— Given passage —

1. First Quarter Ended 31 March 2024
CDL Hospitality Trusts (“CDLHT”) experienced RevPAR growth across all geographical markets, largely driven through increased occupancies. Accordingly, gross revenue and net property income (“NPI”) in 1Q 2024 increased by 7.3% and 6.8% year-on-year (“yoy”) to S$65.3 million and S$34.9 million respectively.
A volume strategy was adopted for the seasonally weaker quarter of the year for hotels in Singapore. For 1Q 2024, RevPAR for the Singapore Hotels increased by 16.6% yoy, driven mainly by a 14.2 percentage point increase in occupancy. Consequently, NPI for the Singapore Hotels improved by 12.8% or S$2.3 million yoy for 1Q 2024. 1Q 2024 saw the return of significant demand drivers from a robust concert calendar as well as a 30-day mutual visa exemption agreement between China and Singapore that commenced from 9 February 2024. The earlier Easter commencement this year led to a tapering of demand during the last week of the quarter. Overall, during the first quarter, Singapore recorded 4.4 million visitor arrivals, an increase of 49.6% yoy. Visitor days rebounded to 94.7% of 1Q 2019’s level1.

— Exercise requirements —
a - Reproduce the section of the CDL Hospitality Trusts report that opens with the words containing "1. First Quarter" and closes with "S$34.9 million respectively.".
b - Turn the paragraph of the CDL Hospitality Trusts report that begins "A volume strategy was adopted" into a short bulleted list that keeps its main facts.
The listing has no connection to the CDL Hospitality Trusts report.

— Data listing —
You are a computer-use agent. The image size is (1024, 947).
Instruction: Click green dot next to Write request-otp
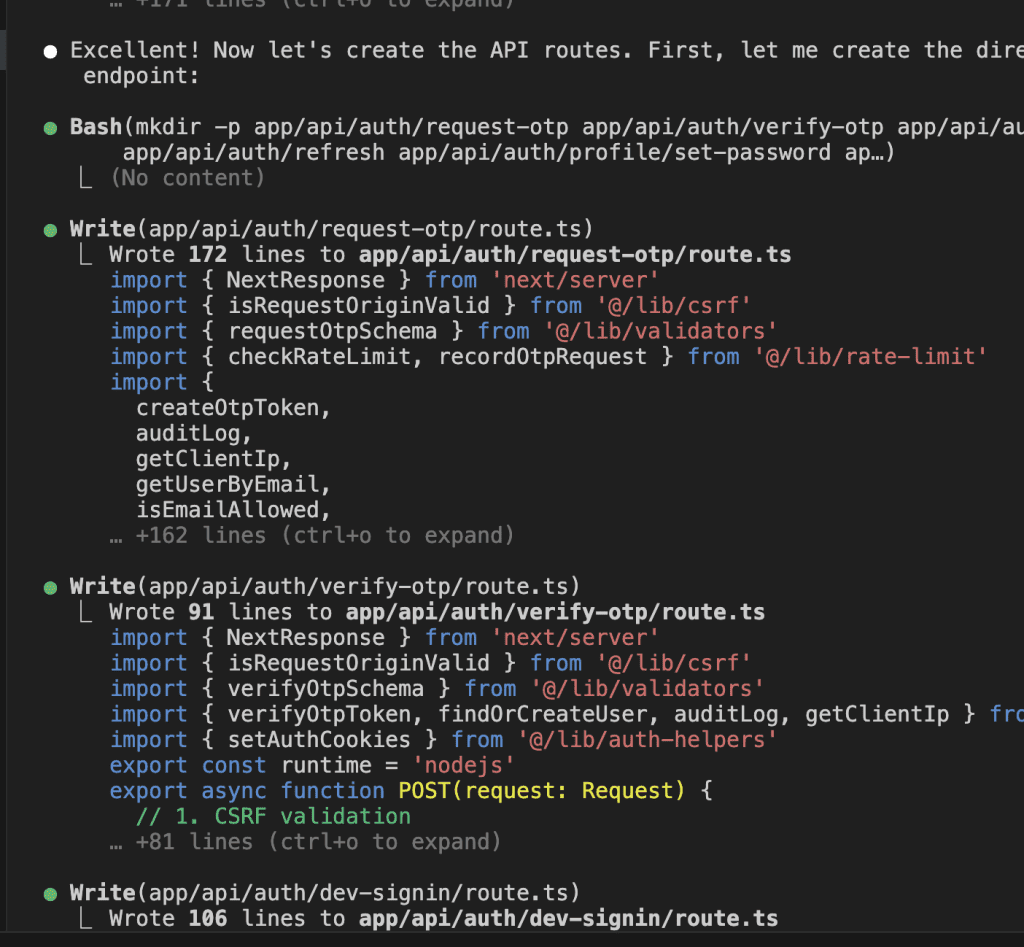coord(50,230)
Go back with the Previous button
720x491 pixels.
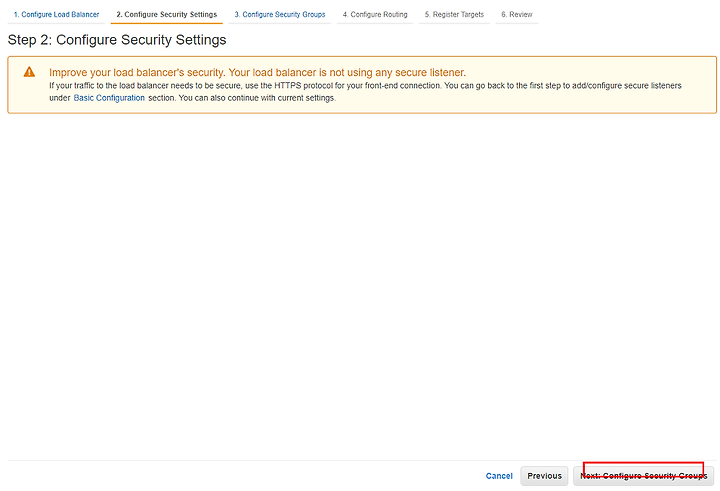[x=544, y=476]
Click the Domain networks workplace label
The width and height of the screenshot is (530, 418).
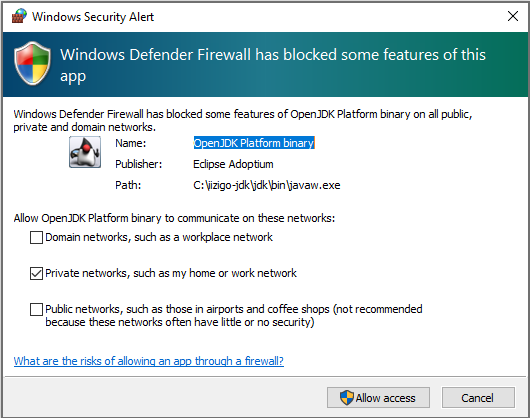point(159,237)
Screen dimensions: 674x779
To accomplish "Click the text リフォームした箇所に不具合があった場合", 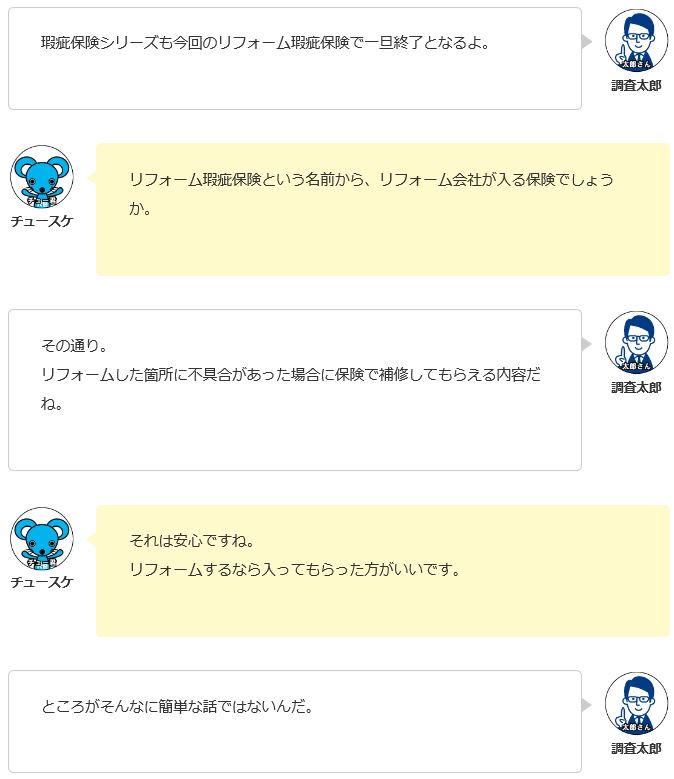I will (180, 374).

— Response list —
a -
1. First Quarter Ended 31 March 2024
CDL Hospitality Trusts (“CDLHT”) experienced RevPAR growth across all geographical markets, largely driven through increased occupancies. Accordingly, gross revenue and net property income (“NPI”) in 1Q 2024 increased by 7.3% and 6.8% year-on-year (“yoy”) to S$65.3 million and S$34.9 million respectively.

b -
- Singapore hotels used a volume strategy during the seasonally weaker quarter.
- In 1Q 2024, RevPAR for the Singapore Hotels rose 16.6% yoy, mainly due to a 14.2 percentage point rise in occupancy.
- NPI for the Singapore Hotels improved 12.8%, or S$2.3 million, yoy.
- Demand was driven by a robust concert calendar and by a 30-day mutual visa exemption agreement between China and Singapore that started on 9 February 2024.
- An earlier Easter caused demand to taper in the last week of the quarter.
- Singapore recorded 4.4 million visitor arrivals in the quarter, up 49.6% yoy. Visitor days returned to 94.7% of the 1Q 2019 level.